Updated: Sep 30, 2020
On June 3rd, the InfosecMatter blog published a post titled "Top #10 Vulnerabilities: Internal Infrastructure Pentest". This blog post detailed the top most common vulnerabilities in Windows servers and networks found during more than 60 internal infrastructure penetration tests around the world. After reading this article, I was prompted to actively look for similar resources on SQL Server penetration testing, and I got some interesting findings. See below my conclusions.
After reading up on a bunch of SQL Server penetration testing articles, I found that the steps of a common penetration test are as follows:
Attacking (Loot / Destruction)
Logically, these steps mimic the steps taken by a common would-be hacker (except, of course, they try not to actually damage anything).
I'll briefly describe each step from the point of view of a hacker or penetration tester, the common methodologies of each step, and offer recommendations that we can follow to protect our database systems at every level.
The first step a hacker or a "pentester" would do when introduced into a network, is to start looking for SQL Servers.

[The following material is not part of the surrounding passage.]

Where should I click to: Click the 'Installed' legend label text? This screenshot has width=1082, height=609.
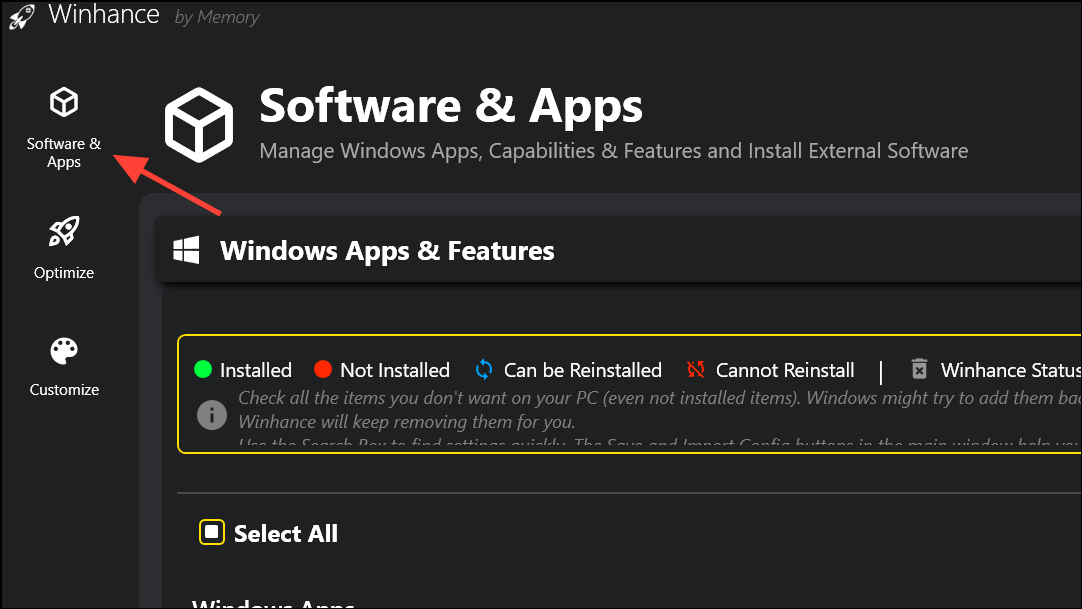(x=254, y=370)
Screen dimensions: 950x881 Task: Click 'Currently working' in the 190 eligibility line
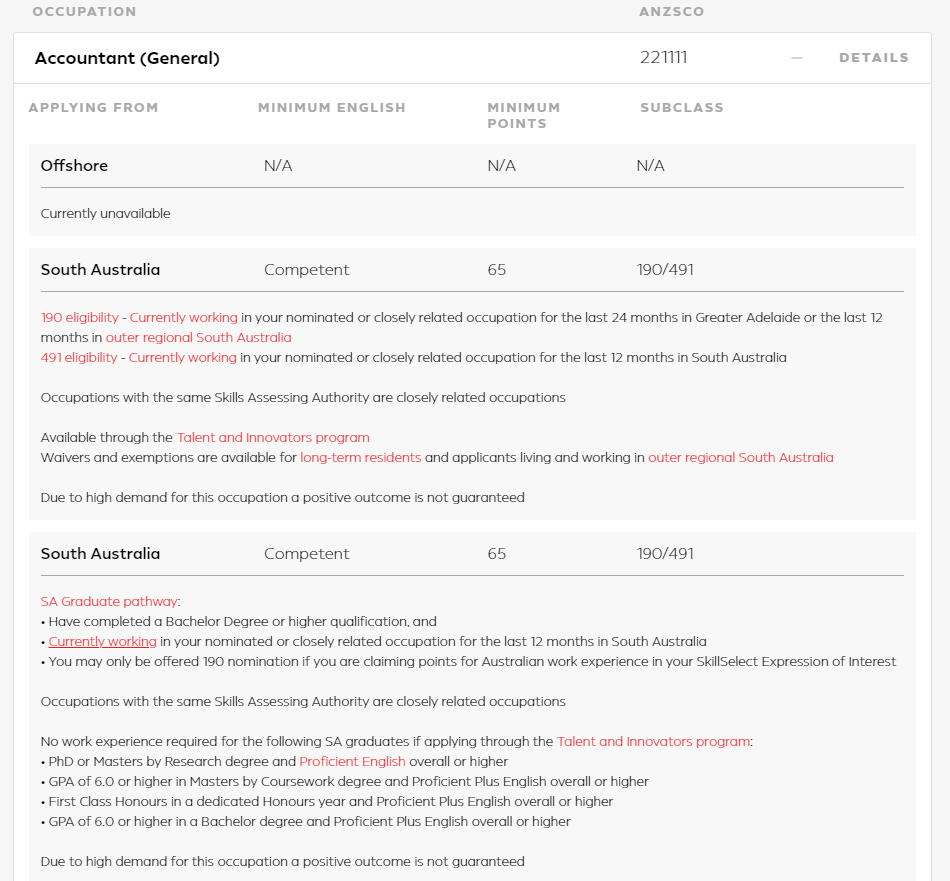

This is done using IP and Port scanner tools that scan the network for common ports that may represent a vulnerable system.
Scan the network for open TCP/IP 1433 port (the SQL Server default)
Scan the network for open UDP 1434 port (the SQL Server Browser service)
Using SQL Injection (to discover the server address via an existing application)
How to Protect Ourselves
Shut down the SQL Server Browser service and disable it (use static ports instead)
Alternatively, if possible, disable the TCP/IP protocol entirely and rely on Named Pipes or Shared Memory instead.
2. Gaining Access
Now that we have our "targets", our next step is trying to break in. Basically this means guessing a working username and password combination or using an elevated Operating System account to create a new login.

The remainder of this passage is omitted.